Established in 1812, Fort Ross is the site of a historic Russian settlement and fort and the only such site (and the furthest south) the Russians founded on the continental United states. It is is situated near the coast and a part of Fort Ross State Historic Park. The site consists of two reconstructed blockhouses, a restored commandant's house, a restored chapel, and a reconstructed blockade that protected the settlement. The purpose of establishing the fort was to establish trading ties with the Spanish, who by then were present in California, and so that it could serve as an agricultural depot that would supply the Russian bases in Alaska. The Russian presence greatly concerned the Spanish as well as the Americans in the east.
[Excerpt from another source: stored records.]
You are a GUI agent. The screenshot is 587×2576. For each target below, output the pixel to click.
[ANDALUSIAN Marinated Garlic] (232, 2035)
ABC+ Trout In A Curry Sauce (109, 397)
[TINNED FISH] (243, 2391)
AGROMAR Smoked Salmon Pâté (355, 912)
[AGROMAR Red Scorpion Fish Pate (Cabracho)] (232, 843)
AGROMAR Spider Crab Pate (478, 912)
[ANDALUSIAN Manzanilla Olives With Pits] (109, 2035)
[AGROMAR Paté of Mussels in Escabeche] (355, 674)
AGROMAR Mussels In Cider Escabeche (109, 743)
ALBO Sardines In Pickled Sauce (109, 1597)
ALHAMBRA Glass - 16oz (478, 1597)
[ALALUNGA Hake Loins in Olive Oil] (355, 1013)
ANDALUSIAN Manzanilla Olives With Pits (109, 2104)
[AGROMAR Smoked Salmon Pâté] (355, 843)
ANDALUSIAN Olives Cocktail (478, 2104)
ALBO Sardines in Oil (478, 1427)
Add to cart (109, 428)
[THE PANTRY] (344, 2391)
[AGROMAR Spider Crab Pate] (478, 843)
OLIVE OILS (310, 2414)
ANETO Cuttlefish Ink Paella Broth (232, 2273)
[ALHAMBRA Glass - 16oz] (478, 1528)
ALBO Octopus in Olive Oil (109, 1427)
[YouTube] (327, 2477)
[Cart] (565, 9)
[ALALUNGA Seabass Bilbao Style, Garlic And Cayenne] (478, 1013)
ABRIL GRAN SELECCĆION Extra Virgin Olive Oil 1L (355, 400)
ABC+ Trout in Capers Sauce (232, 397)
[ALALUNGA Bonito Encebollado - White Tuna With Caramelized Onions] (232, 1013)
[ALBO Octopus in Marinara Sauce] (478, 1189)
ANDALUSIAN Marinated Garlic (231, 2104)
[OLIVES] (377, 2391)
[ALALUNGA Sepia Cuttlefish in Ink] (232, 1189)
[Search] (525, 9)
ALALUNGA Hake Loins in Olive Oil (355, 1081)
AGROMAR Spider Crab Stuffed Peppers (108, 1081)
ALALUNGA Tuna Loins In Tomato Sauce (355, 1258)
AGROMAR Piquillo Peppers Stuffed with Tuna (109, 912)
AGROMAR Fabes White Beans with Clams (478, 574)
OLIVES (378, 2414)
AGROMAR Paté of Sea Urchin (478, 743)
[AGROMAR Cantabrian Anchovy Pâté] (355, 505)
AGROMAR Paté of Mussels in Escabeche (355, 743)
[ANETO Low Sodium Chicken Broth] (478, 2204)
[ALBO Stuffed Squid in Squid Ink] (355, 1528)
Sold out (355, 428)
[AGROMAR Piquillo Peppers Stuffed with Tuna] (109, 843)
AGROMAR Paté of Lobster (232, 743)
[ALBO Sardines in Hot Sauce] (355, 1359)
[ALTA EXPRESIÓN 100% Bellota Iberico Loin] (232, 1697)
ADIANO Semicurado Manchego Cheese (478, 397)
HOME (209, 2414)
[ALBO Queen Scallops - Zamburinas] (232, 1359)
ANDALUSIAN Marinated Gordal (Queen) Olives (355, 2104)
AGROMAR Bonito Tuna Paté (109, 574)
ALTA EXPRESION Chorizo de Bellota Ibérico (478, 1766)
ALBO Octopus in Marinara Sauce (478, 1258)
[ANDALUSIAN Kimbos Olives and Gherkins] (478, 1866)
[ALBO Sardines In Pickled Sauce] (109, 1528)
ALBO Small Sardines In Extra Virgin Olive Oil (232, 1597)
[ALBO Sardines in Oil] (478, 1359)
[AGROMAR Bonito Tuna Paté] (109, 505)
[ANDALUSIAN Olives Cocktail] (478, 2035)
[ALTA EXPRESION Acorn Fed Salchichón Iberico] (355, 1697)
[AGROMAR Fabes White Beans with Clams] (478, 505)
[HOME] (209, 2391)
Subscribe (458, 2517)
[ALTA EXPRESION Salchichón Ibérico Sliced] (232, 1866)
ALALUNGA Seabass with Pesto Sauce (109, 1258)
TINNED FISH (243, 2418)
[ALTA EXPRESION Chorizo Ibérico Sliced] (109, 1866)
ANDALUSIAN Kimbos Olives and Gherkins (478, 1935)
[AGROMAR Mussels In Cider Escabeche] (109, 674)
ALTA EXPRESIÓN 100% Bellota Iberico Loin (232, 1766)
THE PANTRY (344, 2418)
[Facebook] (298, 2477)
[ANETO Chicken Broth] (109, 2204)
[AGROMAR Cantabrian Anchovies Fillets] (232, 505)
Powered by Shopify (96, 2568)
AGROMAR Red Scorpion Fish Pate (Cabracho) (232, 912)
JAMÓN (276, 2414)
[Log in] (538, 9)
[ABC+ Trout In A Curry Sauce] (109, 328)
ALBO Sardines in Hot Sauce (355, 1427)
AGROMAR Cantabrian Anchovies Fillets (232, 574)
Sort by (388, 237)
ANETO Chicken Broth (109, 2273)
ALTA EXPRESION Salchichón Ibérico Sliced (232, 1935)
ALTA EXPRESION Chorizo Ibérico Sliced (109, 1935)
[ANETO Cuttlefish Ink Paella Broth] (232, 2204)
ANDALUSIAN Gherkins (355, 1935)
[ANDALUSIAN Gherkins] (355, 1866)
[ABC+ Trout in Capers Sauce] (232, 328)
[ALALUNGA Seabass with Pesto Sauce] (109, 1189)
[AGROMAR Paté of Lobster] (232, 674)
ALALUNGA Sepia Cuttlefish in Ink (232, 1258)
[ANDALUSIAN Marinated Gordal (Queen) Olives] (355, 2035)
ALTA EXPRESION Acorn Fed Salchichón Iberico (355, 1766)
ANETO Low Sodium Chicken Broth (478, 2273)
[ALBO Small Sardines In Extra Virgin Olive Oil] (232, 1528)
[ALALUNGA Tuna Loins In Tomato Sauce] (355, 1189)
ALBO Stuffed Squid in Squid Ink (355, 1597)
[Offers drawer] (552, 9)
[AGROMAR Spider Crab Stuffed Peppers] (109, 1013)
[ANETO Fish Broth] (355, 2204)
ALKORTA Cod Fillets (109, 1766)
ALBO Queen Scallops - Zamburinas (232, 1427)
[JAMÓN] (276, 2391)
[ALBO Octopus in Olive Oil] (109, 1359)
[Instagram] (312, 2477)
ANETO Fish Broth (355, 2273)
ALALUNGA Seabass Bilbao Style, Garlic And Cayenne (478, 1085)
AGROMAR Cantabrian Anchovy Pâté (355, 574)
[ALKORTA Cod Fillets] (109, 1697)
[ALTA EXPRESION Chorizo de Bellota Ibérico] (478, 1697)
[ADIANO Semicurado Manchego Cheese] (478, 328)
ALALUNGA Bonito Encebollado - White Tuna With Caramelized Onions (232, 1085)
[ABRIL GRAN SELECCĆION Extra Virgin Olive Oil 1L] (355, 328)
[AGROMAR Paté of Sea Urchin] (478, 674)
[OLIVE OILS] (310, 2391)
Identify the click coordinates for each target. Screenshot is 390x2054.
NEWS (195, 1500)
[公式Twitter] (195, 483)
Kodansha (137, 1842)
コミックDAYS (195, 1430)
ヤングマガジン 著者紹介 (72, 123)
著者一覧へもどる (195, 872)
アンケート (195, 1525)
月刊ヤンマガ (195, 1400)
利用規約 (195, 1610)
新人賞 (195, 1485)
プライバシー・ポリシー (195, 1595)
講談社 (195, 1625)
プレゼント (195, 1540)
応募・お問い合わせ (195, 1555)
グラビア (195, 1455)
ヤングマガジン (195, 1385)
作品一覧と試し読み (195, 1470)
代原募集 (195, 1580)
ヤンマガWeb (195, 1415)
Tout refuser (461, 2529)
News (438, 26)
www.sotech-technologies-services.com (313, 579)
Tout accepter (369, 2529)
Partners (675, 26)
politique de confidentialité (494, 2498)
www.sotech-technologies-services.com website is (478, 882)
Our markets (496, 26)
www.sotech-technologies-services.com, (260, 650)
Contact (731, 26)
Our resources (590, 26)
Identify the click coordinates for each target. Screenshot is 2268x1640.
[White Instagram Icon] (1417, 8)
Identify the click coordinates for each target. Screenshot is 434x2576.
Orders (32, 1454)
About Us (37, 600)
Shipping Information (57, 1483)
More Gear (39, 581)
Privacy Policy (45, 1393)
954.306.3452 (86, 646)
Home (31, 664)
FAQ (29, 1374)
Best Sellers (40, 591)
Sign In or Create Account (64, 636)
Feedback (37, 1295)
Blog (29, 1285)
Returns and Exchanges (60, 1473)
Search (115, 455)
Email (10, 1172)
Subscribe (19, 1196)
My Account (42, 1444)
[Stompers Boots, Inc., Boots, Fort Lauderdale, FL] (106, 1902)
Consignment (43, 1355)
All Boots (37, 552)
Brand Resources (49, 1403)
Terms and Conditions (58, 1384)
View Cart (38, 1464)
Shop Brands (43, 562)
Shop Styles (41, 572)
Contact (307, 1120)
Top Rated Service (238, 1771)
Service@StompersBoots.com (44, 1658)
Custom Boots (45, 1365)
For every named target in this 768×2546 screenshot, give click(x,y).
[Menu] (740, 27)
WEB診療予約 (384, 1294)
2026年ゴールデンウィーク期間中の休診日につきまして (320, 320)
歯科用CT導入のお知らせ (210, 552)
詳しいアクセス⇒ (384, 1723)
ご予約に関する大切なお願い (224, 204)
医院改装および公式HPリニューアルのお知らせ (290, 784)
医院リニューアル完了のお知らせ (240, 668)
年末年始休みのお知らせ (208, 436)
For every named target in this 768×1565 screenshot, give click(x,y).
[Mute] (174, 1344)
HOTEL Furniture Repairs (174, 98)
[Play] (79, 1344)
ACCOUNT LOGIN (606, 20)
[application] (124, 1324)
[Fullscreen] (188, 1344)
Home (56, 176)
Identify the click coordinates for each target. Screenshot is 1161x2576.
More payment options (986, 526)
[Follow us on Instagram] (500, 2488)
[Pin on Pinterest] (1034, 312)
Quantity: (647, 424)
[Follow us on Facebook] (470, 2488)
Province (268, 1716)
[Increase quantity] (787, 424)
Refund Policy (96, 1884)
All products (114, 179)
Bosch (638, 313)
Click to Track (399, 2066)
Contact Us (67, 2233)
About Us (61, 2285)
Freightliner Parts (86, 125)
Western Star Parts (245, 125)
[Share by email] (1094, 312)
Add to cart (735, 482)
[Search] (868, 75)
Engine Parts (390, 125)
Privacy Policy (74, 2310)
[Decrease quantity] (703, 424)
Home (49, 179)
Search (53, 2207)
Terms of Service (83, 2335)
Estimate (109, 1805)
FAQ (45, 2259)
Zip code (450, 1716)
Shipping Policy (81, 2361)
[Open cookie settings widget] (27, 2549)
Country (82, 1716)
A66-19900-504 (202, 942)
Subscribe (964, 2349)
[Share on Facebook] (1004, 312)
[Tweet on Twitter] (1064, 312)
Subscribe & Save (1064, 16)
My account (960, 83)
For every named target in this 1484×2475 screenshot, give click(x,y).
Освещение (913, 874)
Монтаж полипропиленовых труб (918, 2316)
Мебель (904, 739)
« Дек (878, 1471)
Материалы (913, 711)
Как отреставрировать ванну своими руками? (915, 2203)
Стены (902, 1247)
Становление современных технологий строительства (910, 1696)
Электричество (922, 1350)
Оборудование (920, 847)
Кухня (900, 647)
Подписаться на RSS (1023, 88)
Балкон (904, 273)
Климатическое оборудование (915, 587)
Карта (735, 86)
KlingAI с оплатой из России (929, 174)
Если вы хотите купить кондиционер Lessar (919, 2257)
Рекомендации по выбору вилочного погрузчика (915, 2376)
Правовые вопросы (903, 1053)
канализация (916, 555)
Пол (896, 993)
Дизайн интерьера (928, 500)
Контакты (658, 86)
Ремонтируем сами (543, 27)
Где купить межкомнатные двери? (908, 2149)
The fort is listed on the National Register of Historic Places and is a National Historic Landmark and California Historical Landmark.
Backstory and Context
The Russians had a policy of not dominating the native people's they encountered; they were more concerned about establishing trading ties. In terms of Fort Ross, the Russians wanted to make the post economically profitable, which it never came to be in the end. The Russians arrived numbering about 100 and also with a large number of Aleutian natives. They built the fort and established good relations with the native inhabitants in the area, the Kashaya people. For about three decades, the settlement was a tri-cultural community. Many Kashaya worked as laborers at the fort. By 1840, the fort proved to never be profitable so the Russians sold the property to a private owner and pulled out. It remained in private hands until the early 1900s when the state acquired it for preservation.